*Page text:*

Skip to main content

StorageManager

class StorageManager()

StorageManager is helper interface for downloading & uploading files to supported remote storage Support remote servers: http(s)/S3/GS/Azure/File-System-Folder Cache is enabled by default for all downloaded remote urls/files


StorageManager.download_file

classmethod download_file(remote_url, local_folder=None, overwrite=False, skip_zero_size_check=False, silence_errors=False)

Download remote file to the local machine, maintaining the sub folder structure from the remote storage.

info

If we have a remote file s3://bucket/sub/file.ext then StorageManager.download_file(‘s3://bucket/sub/file.ext’, ‘~/folder/’) will create ~/folder/sub/file.ext

  • Parameters

    • remote_url (str ) – Source remote storage location, path of remote_url will be created under the target local_folder. Supports S3/GS/Azure and shared filesystem. Example: ‘s3://bucket/data/’

    • overwrite (bool ) – If False, and target files exist do not download. If True, always download the remote files. Default False.

    • skip_zero_size_check (bool ) – If True, no error will be raised for files with zero bytes size.

*Task goal:*
Resume the StorageManager documentation right after its last sentence and keep writing it. The rows that follow have no connection to the StorageManager documentation.

*Extracted entries:*
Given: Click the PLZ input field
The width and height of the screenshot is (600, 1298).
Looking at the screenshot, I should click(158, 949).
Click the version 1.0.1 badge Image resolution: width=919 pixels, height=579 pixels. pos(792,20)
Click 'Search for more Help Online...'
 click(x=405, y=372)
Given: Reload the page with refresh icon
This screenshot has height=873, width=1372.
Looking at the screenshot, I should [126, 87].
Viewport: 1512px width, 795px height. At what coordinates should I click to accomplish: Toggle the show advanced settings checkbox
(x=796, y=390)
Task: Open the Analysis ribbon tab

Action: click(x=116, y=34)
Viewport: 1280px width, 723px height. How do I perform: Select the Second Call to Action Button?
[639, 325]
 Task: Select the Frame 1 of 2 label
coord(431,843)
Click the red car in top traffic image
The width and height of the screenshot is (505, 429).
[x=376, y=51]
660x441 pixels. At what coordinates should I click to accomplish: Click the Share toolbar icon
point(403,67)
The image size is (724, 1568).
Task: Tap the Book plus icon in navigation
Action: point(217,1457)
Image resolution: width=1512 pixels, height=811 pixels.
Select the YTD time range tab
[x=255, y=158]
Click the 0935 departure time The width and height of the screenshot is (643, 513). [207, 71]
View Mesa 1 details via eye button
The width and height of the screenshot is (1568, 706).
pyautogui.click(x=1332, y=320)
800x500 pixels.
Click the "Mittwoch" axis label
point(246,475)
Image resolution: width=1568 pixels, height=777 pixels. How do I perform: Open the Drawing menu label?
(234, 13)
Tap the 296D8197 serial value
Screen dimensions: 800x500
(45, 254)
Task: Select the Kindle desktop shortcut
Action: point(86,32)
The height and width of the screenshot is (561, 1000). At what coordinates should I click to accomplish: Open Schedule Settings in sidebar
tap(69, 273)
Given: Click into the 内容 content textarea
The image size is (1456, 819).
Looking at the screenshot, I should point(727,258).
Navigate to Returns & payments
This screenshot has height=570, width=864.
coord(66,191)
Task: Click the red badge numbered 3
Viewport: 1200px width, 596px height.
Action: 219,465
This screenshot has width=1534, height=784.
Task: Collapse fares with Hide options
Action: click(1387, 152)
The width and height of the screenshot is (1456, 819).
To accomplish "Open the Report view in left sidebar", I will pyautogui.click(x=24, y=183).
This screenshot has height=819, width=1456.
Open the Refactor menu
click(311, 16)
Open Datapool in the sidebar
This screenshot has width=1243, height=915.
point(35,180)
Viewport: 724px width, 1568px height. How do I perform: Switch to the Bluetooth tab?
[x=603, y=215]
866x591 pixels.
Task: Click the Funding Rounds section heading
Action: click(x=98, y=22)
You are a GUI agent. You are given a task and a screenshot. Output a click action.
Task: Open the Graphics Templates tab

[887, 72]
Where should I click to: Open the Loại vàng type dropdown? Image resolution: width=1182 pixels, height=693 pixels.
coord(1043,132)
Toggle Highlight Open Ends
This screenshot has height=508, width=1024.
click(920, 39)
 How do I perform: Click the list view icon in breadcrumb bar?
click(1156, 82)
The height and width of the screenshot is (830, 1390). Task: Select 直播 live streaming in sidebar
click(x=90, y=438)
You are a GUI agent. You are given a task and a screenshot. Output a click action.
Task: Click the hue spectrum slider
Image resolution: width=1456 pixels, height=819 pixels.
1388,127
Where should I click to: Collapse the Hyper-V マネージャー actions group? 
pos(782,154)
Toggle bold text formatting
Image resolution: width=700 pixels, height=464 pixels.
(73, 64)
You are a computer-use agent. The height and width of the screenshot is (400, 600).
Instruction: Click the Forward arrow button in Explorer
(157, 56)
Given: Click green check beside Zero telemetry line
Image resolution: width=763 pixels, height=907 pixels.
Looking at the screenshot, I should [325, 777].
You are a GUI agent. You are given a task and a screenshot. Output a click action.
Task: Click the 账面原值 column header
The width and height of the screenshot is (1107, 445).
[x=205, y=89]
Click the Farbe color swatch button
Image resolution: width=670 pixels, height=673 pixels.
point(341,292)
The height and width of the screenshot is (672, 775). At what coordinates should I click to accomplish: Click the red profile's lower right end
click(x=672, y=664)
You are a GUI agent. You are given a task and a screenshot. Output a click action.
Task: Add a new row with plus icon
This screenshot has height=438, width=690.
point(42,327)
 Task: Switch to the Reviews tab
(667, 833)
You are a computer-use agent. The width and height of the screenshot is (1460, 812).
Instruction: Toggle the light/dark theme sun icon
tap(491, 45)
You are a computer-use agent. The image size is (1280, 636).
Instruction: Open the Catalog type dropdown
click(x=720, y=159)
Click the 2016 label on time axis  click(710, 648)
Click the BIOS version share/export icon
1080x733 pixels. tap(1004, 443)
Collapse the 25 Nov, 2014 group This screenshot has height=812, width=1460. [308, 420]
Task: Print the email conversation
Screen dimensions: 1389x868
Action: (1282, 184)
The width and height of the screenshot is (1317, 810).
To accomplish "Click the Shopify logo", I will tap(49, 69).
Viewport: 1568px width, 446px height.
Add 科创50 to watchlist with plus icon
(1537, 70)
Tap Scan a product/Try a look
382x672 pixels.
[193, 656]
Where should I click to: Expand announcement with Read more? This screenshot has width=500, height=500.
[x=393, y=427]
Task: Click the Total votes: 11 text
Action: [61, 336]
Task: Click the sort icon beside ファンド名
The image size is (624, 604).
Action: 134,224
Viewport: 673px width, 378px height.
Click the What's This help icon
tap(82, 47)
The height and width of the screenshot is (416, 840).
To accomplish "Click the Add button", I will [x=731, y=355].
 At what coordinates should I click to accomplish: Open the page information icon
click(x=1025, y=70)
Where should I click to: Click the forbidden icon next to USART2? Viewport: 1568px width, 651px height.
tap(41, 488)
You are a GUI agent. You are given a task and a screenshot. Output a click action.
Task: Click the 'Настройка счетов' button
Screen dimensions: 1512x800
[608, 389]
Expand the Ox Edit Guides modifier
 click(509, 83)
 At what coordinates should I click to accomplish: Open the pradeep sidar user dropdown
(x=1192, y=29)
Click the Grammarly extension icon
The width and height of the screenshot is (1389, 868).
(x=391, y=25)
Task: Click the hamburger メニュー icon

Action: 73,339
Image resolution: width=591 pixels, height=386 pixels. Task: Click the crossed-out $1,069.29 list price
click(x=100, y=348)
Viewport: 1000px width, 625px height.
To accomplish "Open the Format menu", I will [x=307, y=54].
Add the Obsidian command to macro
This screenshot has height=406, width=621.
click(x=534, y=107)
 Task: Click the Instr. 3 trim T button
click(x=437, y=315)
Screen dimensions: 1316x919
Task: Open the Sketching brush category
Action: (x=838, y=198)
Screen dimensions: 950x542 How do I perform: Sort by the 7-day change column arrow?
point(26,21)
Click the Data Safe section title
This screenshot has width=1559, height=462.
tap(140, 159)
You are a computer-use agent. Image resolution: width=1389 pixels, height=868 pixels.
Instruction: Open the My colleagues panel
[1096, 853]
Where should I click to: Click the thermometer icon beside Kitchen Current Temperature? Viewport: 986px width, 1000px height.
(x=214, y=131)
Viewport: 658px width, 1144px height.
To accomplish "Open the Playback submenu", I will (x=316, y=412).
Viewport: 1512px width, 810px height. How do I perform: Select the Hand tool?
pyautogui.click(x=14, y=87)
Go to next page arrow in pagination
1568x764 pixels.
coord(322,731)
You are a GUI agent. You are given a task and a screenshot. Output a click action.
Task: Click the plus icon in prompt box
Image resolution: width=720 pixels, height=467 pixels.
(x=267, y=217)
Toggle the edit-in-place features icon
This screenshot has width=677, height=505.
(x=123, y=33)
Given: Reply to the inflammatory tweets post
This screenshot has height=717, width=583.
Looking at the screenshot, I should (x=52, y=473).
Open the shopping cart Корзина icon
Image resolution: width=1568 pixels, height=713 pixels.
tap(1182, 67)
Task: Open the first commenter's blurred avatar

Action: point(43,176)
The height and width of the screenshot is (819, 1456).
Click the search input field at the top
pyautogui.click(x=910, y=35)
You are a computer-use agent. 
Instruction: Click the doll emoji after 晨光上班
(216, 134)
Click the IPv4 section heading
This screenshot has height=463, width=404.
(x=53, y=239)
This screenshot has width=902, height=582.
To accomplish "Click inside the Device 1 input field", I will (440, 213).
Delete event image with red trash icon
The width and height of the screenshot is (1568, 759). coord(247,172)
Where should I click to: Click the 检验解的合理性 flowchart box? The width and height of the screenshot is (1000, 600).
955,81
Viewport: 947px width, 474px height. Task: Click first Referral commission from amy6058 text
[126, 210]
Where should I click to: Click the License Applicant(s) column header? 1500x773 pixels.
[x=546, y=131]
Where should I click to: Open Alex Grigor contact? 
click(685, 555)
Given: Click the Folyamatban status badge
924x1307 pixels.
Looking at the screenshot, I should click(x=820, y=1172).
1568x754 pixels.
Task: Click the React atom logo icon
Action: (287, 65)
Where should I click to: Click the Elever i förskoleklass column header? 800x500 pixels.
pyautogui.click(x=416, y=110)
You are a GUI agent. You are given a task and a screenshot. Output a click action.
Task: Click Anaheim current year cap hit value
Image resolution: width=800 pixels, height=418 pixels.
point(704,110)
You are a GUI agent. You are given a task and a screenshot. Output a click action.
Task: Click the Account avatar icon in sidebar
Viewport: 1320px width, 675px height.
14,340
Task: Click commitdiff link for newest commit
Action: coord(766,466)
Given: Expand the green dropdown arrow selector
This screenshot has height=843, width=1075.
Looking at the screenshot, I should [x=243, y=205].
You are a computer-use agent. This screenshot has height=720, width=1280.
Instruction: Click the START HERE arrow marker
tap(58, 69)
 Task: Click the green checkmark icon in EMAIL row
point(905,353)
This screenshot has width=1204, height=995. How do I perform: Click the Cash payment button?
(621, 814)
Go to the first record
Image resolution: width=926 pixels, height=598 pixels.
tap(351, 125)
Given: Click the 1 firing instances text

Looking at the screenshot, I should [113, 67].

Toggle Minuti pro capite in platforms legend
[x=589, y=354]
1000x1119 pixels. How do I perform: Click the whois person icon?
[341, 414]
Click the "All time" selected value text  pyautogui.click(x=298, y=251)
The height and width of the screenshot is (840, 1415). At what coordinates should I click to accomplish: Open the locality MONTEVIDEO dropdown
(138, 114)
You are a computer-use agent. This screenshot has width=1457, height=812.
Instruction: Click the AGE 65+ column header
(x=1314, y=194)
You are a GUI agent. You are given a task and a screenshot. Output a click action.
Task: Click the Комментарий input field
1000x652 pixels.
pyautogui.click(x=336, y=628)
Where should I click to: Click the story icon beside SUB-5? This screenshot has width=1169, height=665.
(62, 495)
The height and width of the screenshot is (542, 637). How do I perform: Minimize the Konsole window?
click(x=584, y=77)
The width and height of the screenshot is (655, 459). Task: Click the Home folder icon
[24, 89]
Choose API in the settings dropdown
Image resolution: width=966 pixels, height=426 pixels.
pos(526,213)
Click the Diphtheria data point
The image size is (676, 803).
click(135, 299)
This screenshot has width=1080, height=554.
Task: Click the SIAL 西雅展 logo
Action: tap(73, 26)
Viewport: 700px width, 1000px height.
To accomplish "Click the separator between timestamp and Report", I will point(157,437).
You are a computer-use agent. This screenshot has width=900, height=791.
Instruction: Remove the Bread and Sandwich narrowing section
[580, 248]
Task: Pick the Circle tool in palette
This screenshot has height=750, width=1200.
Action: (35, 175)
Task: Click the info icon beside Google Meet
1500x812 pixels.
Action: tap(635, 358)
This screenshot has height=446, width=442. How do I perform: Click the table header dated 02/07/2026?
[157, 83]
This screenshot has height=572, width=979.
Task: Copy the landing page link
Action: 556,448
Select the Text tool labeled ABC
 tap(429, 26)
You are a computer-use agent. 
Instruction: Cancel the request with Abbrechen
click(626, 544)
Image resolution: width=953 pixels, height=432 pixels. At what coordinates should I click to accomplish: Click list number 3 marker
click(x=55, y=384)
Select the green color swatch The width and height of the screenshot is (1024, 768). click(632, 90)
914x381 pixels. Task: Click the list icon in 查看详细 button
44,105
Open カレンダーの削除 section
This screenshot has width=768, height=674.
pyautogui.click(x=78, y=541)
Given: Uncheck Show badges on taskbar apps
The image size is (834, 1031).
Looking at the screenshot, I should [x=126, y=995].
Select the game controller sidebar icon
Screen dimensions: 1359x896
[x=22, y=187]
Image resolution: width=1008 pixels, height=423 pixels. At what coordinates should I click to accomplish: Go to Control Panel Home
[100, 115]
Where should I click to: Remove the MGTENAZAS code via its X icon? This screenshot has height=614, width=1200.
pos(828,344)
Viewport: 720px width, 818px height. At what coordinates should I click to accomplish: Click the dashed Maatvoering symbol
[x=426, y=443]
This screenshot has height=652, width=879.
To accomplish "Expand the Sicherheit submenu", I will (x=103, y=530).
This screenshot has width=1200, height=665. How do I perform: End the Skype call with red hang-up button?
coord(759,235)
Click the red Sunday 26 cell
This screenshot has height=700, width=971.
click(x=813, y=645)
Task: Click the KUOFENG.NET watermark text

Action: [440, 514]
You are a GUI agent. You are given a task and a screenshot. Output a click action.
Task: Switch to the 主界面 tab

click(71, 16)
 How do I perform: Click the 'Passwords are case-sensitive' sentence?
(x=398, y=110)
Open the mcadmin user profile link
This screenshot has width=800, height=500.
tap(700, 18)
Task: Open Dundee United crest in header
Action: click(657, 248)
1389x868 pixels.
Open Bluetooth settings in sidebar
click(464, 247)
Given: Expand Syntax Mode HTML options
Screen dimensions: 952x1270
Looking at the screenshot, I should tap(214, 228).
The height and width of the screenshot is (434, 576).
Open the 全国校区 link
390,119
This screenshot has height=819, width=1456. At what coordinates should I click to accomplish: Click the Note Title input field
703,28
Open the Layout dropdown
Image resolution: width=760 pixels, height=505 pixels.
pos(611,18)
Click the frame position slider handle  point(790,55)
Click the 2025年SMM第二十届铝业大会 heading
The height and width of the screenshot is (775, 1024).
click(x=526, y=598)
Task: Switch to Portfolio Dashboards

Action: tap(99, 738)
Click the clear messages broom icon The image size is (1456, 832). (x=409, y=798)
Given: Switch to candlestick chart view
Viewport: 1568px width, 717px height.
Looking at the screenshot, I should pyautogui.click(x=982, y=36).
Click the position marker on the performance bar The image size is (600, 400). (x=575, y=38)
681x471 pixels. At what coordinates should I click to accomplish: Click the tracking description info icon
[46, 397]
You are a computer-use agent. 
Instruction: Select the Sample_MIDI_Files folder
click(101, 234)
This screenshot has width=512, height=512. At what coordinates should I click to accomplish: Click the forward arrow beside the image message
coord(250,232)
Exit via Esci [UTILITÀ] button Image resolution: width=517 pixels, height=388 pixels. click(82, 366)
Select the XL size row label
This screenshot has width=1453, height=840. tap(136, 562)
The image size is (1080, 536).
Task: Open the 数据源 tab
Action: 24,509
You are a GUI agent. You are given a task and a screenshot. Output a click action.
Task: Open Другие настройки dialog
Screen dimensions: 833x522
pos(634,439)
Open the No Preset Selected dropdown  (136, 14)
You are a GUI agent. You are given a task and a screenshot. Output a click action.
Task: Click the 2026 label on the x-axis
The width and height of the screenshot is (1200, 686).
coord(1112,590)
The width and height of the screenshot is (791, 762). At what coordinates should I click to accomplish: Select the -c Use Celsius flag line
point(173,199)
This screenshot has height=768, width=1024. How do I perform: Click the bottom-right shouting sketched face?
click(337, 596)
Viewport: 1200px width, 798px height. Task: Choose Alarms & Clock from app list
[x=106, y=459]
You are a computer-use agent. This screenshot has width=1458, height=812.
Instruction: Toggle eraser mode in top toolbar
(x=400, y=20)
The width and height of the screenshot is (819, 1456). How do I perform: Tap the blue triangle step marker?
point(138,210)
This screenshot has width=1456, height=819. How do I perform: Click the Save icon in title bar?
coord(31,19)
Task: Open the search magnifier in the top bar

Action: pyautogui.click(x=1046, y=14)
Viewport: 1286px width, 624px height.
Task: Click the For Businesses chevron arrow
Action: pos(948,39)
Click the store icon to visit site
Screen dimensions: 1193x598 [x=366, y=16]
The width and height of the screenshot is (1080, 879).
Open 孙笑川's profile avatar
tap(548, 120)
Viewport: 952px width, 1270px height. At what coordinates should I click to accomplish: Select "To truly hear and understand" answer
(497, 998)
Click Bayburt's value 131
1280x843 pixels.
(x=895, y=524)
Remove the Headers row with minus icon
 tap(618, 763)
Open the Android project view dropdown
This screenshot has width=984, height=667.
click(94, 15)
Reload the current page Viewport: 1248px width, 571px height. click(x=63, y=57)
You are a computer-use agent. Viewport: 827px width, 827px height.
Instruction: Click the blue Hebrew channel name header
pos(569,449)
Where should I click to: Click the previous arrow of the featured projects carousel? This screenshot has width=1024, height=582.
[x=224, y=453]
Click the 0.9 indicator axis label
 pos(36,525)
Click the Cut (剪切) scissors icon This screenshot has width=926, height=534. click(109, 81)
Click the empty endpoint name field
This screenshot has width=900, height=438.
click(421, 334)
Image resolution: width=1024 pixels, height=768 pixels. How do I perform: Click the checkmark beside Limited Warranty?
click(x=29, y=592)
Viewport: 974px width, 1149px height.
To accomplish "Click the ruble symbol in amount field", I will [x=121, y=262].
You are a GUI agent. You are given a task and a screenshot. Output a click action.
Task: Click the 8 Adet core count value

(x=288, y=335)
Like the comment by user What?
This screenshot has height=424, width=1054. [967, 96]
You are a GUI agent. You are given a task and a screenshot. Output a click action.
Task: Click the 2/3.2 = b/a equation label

*Output below:*
    • silence_errors (bool ) – If True, silence errors that might pop up when trying to download files stored remotely. Default False

    • local_folder (Optional [ str ] ) –

  • Return type

    Optional[str]

  • Returns

    Path to downloaded file or None on error


StorageManager.download_folder

classmethod download_folder(remote_url, local_folder=None, match_wildcard=None, overwrite=False, skip_zero_size_check=False, silence_errors=False, max_workers=None)

Download remote folder recursively to the local machine, maintaining the sub folder structure from the remote storage.

info

If we have a remote file s3://bucket/sub/file.ext then StorageManager.download_folder(‘s3://bucket/’, ‘~/folder/’) will create ~/folder/sub/file.ext

  • Parameters

    • remote_url (str ) – Source remote storage location, tree structure of remote_url will be created under the target local_folder. Supports S3/GS/Azure and shared filesystem. Example: ‘s3://bucket/data/’

    • local_folder (str ) – Local target folder to create the full tree from remote_url. If None, use the cache folder. (Default: use cache folder)

    • match_wildcard (Optional[str]) – If specified only download files matching the match_wildcard Example: *.json

    • overwrite (bool ) – If False, and target files exist do not download. If True, always download the remote files. Default False.

    • skip_zero_size_check (bool ) – If True, no error will be raised for files with zero bytes size.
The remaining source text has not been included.